[Swift-devel] Re: replication vs site score
Qin Zheng
qinz at ihpc.a-star.edu.sg
Sat Apr 11 10:10:49 CDT 2009
Hi,
I read the paper and found that (a) ok, it's bound on future queuing time; (b) only an upper bound for 0.95 quantile (with 95% confidence). Note that to me it should be relatively tight to the actual wait time (so as to be useful when deciding where to queue) while on the other hand it's much safer to put higher bound to guarantee a certain confidence level. Mihael, the case you mentioned is very likely as seen from their Fig 1, where for majority actual wait times (in black) near to 0 unit, their bounds (in red) could be 50 thousands units or more. It's still a success (not a failure). It is not what I want on expected queuing time for my work.
Let me know if you guys have thoughts on the above.
Qin Zheng
________________________________
From: Qin Zheng
Sent: Saturday, April 11, 2009 12:48 AM
To: iraicu at cs.uchicago.edu; Ben Clifford
Cc: Mihael Hategan; swift-devel; Ian Foster
Subject: RE: [Swift-devel] Re: replication vs site score
Dear all,
I came from the angle of application (such as Enterprise application or disaster recovery for an extreme case) requirement in SLA. Reservation can give some idea of response time (let's talk separately about failure and inaccurate execution time estimation) while queuing time prediction can give some probability of (mean and upbound of) expected start time. Knowing queuing time is important according to feedbacks from users of our in-hours supercomputers while they bare errors in their execution time estimations. However, even for a single task, only dynamically queuing it (or a number of its replicas) does not provide time-related information (as have been mentioned).

[Objective 1]: In the records, duplicate the lines from the line with "Task: Click Accounts" up to and including the line with "How do I perform: Open". Leave the pictures out of your answer.
The text and the records come from unrelated sources.

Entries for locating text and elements
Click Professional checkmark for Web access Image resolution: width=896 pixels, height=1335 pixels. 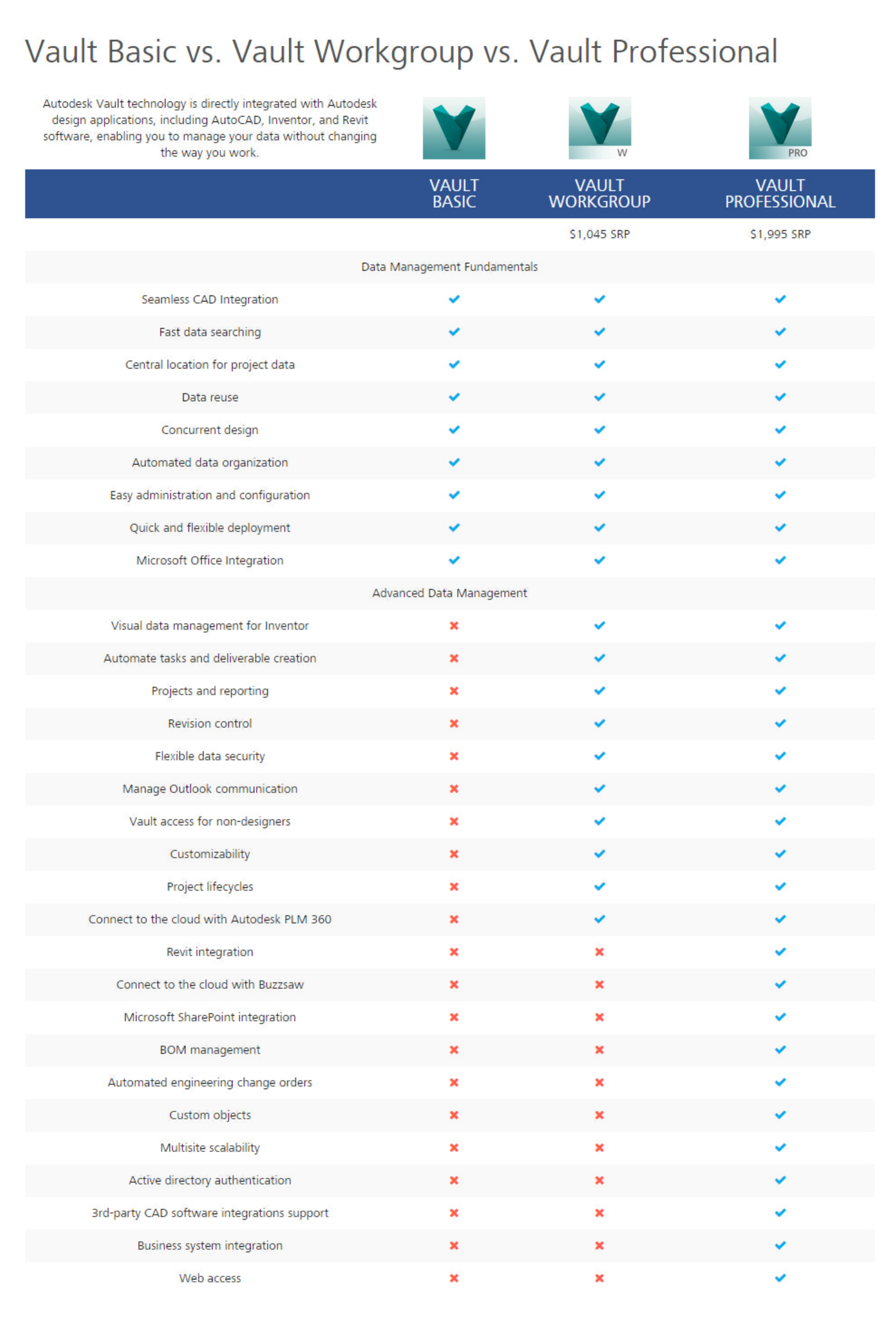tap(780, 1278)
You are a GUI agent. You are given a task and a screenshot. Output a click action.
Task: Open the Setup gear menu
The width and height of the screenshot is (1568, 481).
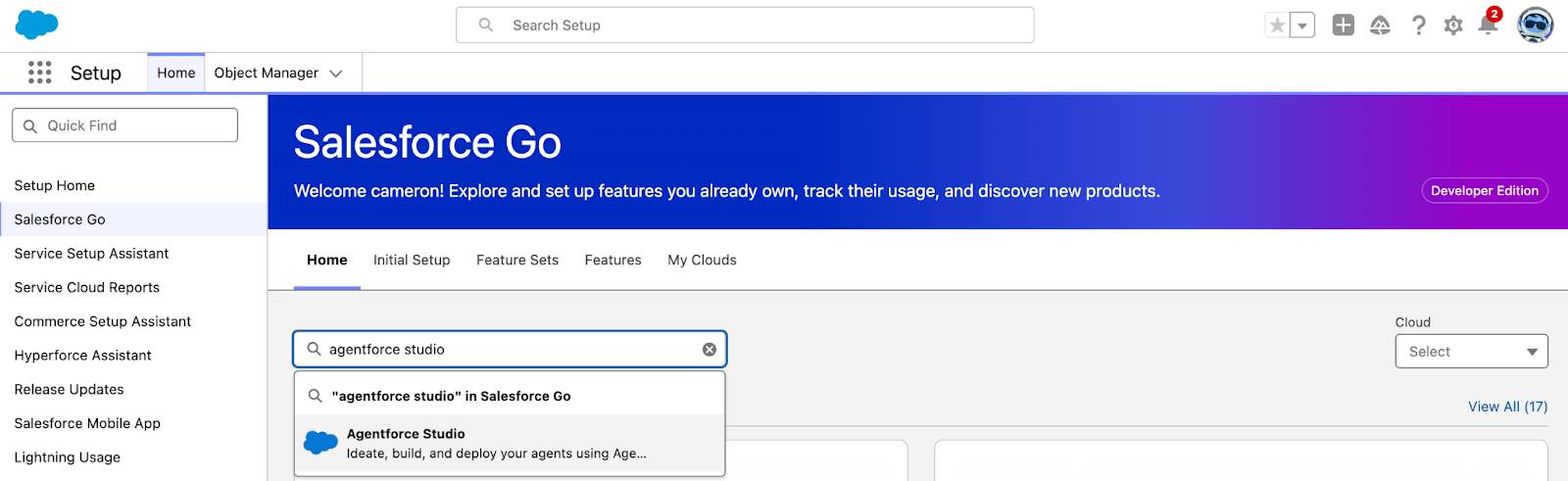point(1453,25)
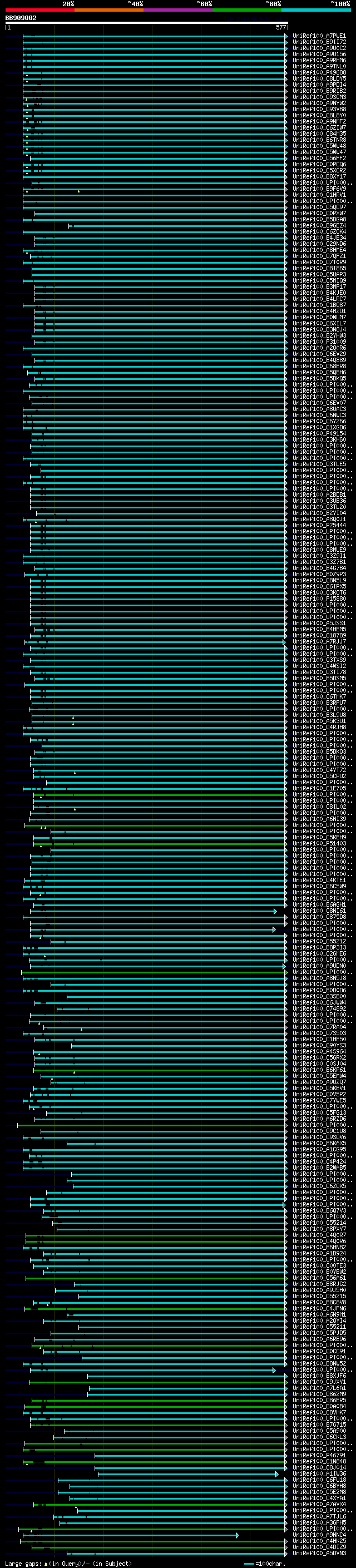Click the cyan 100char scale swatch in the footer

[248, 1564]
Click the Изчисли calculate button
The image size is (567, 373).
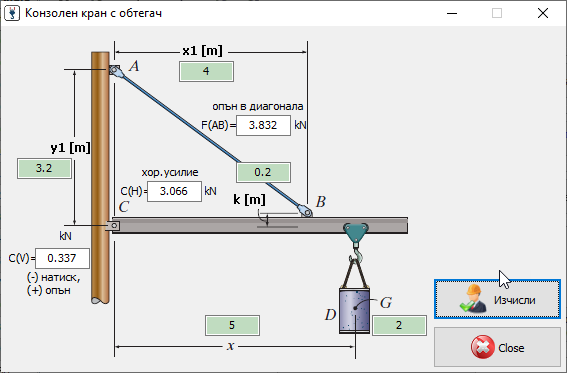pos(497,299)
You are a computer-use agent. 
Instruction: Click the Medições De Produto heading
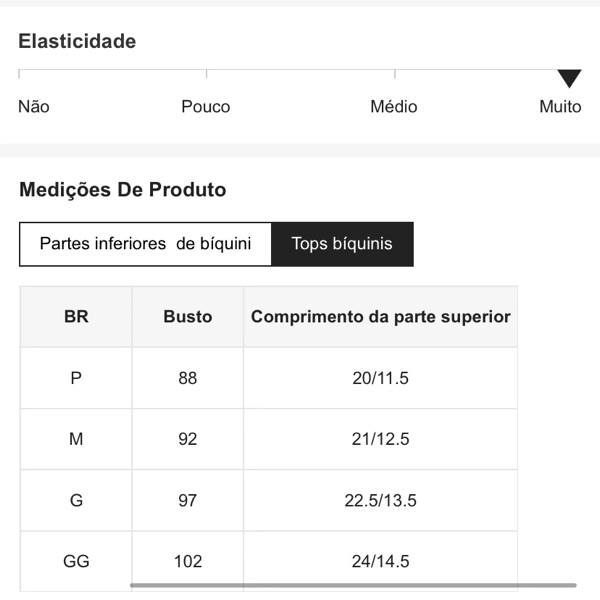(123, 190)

---

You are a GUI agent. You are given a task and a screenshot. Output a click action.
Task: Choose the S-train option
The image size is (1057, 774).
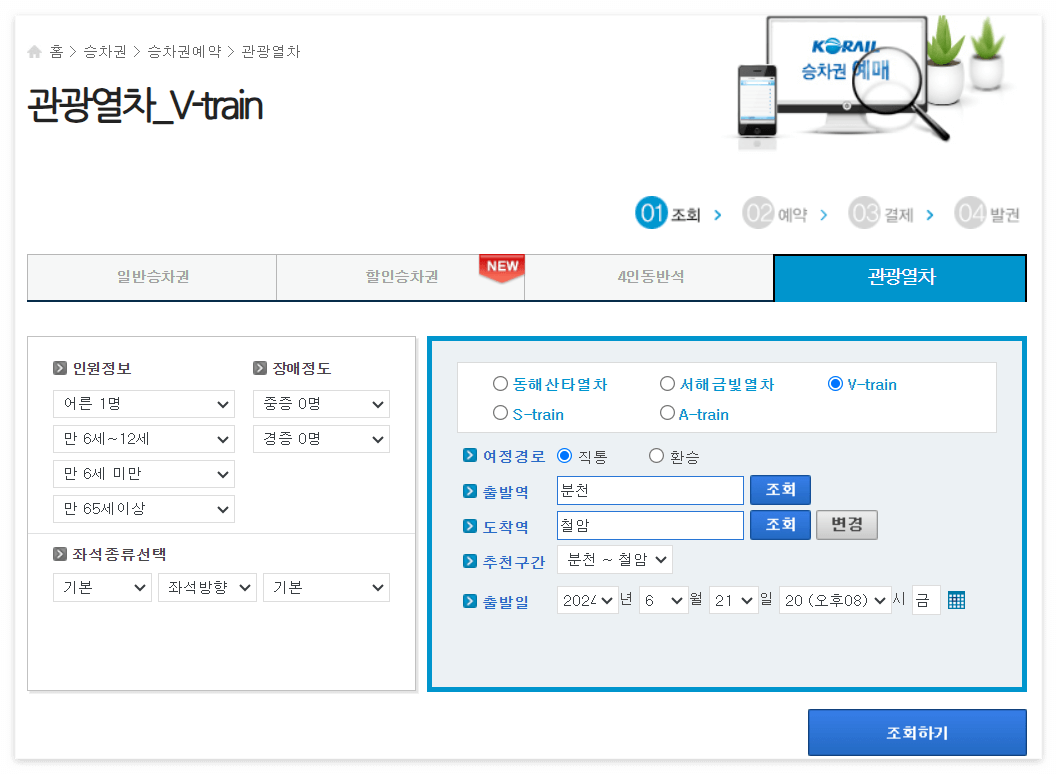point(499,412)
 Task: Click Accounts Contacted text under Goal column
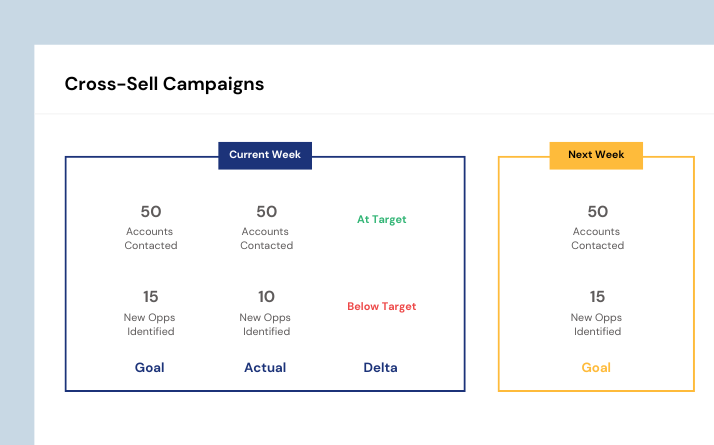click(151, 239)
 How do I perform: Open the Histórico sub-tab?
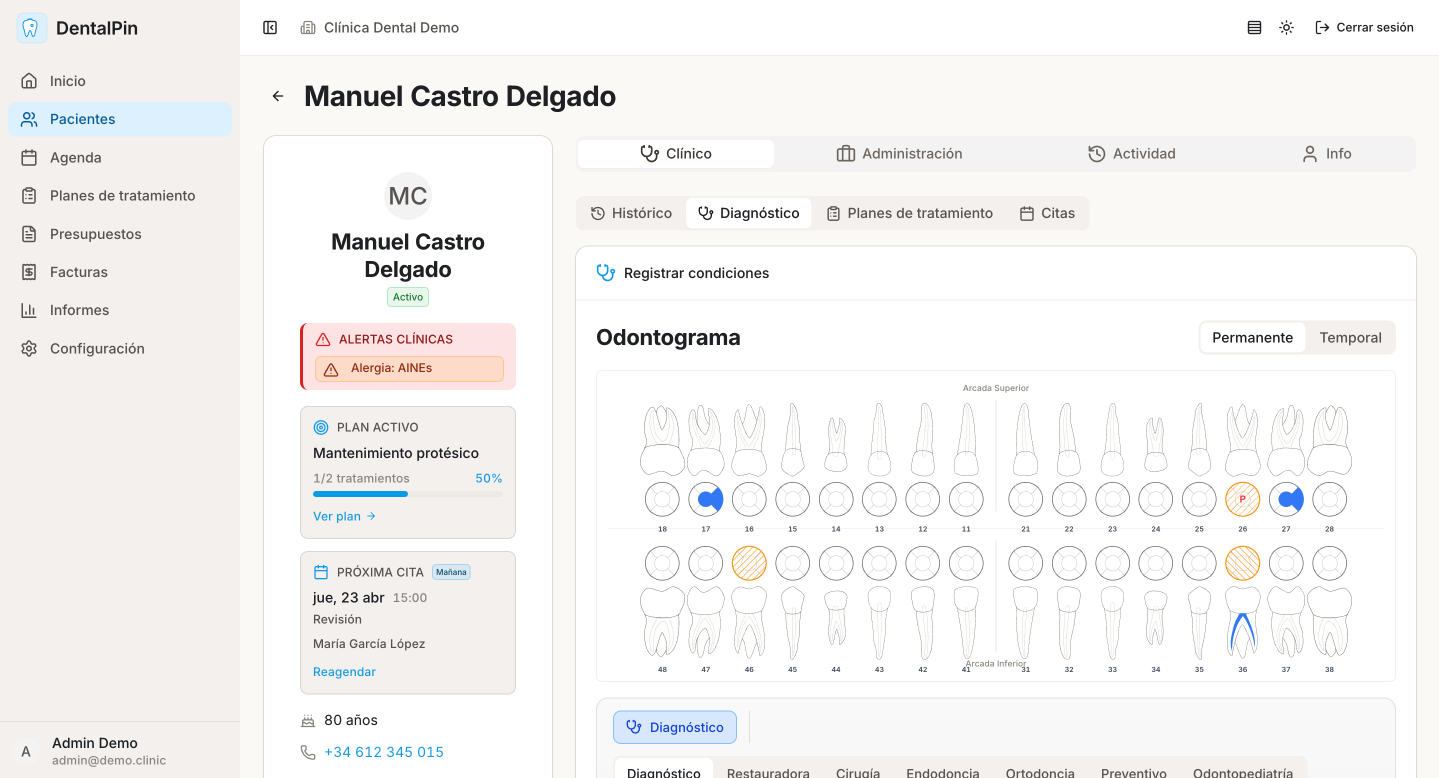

[Objective 2]:
Answer these questions about the email on replication vs site score:
(a) What confidence level goes with the upper bound for the 0.95 quantile?
(b) In the paper's Fig 1, what color are the bounds drawn in?
(c) At what time and on what date was the earlier message from Qin Zheng sent?

[Correct response 1]:
 Task: Click Accounts Contacted text under Goal column
click(151, 239)
 How do I perform: Open the Histórico sub-tab?

[Correct response 2]:
(a) 95% confidence
(b) Red
(c) 12:48 AM on Saturday, April 11, 2009